═══ EXERCISE DATA

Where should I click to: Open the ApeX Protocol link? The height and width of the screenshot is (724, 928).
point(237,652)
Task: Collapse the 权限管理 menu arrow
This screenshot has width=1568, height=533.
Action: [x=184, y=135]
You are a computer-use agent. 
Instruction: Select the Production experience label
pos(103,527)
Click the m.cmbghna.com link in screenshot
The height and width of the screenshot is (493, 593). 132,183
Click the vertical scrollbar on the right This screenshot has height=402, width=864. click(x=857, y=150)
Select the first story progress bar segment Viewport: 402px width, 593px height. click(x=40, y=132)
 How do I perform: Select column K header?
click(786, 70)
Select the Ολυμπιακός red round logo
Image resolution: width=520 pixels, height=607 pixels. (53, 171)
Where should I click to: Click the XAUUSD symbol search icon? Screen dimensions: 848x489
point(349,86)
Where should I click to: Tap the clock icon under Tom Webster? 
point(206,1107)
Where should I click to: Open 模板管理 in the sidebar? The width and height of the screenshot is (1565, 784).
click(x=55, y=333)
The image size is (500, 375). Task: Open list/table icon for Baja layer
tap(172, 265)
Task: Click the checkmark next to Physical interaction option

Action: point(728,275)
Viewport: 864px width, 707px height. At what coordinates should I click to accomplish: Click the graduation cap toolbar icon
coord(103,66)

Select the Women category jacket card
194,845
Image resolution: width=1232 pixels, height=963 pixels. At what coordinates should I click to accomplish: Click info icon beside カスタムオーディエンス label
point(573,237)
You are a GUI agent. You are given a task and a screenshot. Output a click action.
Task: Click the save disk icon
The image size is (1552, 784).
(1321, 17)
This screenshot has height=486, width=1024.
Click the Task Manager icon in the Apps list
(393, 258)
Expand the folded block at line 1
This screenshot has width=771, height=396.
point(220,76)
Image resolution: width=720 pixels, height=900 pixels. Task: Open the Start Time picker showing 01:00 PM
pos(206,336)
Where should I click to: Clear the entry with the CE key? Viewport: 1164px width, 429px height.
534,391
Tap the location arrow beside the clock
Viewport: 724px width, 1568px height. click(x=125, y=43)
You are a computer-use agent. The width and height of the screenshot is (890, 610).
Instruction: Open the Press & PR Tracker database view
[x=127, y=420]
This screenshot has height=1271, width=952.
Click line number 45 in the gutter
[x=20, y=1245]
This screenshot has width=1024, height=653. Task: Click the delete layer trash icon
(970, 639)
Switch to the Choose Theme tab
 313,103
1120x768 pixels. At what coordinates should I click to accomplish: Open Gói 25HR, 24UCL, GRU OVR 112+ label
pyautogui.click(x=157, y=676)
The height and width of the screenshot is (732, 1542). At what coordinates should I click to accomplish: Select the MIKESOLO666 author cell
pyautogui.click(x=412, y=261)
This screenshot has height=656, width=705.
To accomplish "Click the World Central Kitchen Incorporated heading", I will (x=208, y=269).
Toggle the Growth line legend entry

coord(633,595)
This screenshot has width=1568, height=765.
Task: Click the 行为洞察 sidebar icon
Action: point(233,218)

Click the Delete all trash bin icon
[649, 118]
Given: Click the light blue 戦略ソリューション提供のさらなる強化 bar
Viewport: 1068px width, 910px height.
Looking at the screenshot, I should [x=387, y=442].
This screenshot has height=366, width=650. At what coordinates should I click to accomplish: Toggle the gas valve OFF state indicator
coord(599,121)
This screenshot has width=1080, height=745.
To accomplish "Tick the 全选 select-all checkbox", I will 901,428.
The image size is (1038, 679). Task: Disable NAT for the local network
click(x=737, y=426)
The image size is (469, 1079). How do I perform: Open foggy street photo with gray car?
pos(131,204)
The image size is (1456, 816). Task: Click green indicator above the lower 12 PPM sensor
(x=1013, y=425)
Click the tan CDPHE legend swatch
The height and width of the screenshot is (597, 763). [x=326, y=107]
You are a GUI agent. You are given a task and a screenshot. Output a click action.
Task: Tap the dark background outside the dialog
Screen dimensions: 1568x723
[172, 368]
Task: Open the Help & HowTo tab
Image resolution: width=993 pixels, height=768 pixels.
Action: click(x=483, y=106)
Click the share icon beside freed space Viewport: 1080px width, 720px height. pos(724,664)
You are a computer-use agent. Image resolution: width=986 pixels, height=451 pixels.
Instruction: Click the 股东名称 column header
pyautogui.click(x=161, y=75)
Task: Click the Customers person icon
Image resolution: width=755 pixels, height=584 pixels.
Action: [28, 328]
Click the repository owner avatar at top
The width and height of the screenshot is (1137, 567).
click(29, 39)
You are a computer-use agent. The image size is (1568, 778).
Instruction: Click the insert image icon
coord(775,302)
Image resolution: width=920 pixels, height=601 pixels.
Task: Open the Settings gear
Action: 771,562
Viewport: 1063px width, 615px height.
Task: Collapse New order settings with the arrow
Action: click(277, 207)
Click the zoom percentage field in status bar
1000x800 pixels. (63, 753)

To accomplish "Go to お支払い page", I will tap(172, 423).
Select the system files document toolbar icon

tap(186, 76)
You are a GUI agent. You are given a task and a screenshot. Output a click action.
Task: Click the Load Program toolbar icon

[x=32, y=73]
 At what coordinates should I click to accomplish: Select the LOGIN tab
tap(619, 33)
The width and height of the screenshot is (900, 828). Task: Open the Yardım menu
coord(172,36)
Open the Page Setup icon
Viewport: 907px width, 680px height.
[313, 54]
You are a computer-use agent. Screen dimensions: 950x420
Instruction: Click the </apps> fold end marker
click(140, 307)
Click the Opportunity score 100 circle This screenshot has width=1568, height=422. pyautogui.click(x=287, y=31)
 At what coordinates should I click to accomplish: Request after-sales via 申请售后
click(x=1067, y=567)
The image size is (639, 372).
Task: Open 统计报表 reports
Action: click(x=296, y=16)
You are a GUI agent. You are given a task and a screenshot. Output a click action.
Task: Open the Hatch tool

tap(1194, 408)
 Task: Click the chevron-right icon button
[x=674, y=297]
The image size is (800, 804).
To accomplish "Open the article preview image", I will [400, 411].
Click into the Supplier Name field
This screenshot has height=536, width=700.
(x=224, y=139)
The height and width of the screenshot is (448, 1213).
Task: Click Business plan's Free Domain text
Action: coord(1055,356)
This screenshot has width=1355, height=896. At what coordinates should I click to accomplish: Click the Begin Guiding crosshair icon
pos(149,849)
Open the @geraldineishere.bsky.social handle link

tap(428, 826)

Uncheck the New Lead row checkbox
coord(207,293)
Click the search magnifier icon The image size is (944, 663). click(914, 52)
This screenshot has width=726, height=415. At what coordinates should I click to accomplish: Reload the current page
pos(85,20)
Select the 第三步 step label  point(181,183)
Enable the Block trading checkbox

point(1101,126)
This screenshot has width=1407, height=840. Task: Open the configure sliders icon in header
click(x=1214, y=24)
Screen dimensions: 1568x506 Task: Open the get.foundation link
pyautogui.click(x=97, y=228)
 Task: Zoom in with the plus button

══════

Where the word "computer" occurs in a line of the entries above, count that line, and reply with the total only.

**WRITTEN ANSWER**:
5